Morales agreed late Thursday to the referendum, in which voters will have a chance to remove him, Vice President Álvaro García Linera, and the country’s nine provincial governors from office.
It was rightwing sectors in Santa Cruz, Bolivia’s wealthiest province, who held an autonomy referendum last Sunday that won the support of 85 percent of voters.
Analysts say the economic and political elites in Santa Cruz, which is rich in natural gas, farmland, iron ore, water and forestland, want autonomy in order to gain greater local control over the administration of natural resources and the taxies levied on them.
The pro-autonomy movement in Santa Cruz argues that the overwhelming support for last Sunday’s referendum — supporters of the leftwing Morales administration boycotted the vote, which the government regards as illegal — shows that support for the country’s first-ever indigenous president is starting to wane.

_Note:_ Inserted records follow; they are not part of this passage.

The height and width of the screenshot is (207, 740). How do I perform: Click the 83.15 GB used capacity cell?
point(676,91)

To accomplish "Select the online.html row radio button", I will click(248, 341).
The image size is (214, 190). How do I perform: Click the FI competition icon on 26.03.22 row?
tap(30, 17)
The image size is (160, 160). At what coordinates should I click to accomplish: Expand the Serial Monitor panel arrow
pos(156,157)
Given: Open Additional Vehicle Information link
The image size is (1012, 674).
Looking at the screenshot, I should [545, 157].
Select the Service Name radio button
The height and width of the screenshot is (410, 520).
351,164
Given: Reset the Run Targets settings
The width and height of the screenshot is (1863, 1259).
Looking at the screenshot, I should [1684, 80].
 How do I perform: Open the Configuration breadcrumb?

For that reason, on Thursday, just four days after the referendum, the opposition-controlled Senate dusted off the draft law for a recall referendum, which had already made it through the lower house of Congress.
Morales, looking serene, said late Thursday in a televised address that in his years as leader of the country’s coca farmers, he had always said "yes to the polls and no to arms."
"I want to reiterate our democratic position of submission to the will of the people, and to call on them to judge who is capable of governing," he added.
"Differences of opinion among officials should be resolved within the framework of the laws and the constitution, and not through referendums that do not respect the country’s institutions and laws," he added, referring to the autonomy vote in Santa Cruz, which was not approved by the National Electoral Council and which contravened the constitution.
The only precedent in Latin America for a presidential recall referendum was the one held in 2004 in Venezuela, when Hugo Chávez won the support of 59 percent of voters. The Venezuelan constitution rewritten under Chávez allows voters to hold signature drives to request recall referendums for elected officials.
According to the law approved by the Bolivian Senate Thursday, the recall referendum must be held within 90 days after Morales signs the measure. To stay in office, Morales, Linera and the governors will all have to win as many or more votes as they garnered when they were elected in 2005. In the president’s case, that means 53.7 percent of the vote.
If any of the officials are voted out of office, elections must be immediately called to replace them.
A defeat for Morales would give rise to an unexpected transition of power from the leftist Movement to Socialism (MAS) party, identified with the country’s indigenous people and social movements, to conservative, free-market sectors that are in favour of foreign investment and foreign oil companies, as were the governments that governed Bolivia prior to the current administration.
In June, meanwhile, autonomy referendums will be held in the provinces of Beni, Pando and Tarija, which along with Santa Cruz make up Bolivia’s relatively rich eastern lowlands region that accounts for most of the country’s natural gas production, industry, agribusiness and gross domestic product.
In addition, the population of eastern Bolivia tends to be lighter-skinned than the people in the western highlands, home to the country’s impoverished indigenous majority.
On Thursday, the rightwing opposition party Poder Democrático y Social (PODEMOS), led by former president Jorge Quiroga (2001-2002) once again took up the draft law for the recall referendum, which was originally submitted by Morales himself on Dec. 5, when his popularity ratings stood at over 70 percent, compared to 55 percent today, according to private polling firms.
At that time, facing sometimes violent protests by the opposition, triggered by approval of the draft constitution being drawn up by a constituent assembly in which the MAS delegates hold a majority of seats, Morales challenged his opponents, especially governors Rubén Costas of Santa Cruz, Ernesto Suárez of Beni, Mario Cossío of Tarija, and Leopoldo Fernández of Pando, to a recall referendum.
The rightwing opposition and business community in Bolivia, South America’s poorest country, are unhappy with the measures taken by the Morales administration, which have included a literacy drive, a programme to provide healthcare to the poor with support from Cuba and Venezuela, and the renegotiation of natural gas contracts with foreign oil companies, which pushed the state’s annual revenues up from 180 million to two billion dollars.
Morales has also been criticised by the opposition, sometimes with racist epithets, because of his focus on improving the lot of indigenous people, who have historically suffered discrimination and racism in Bolivia.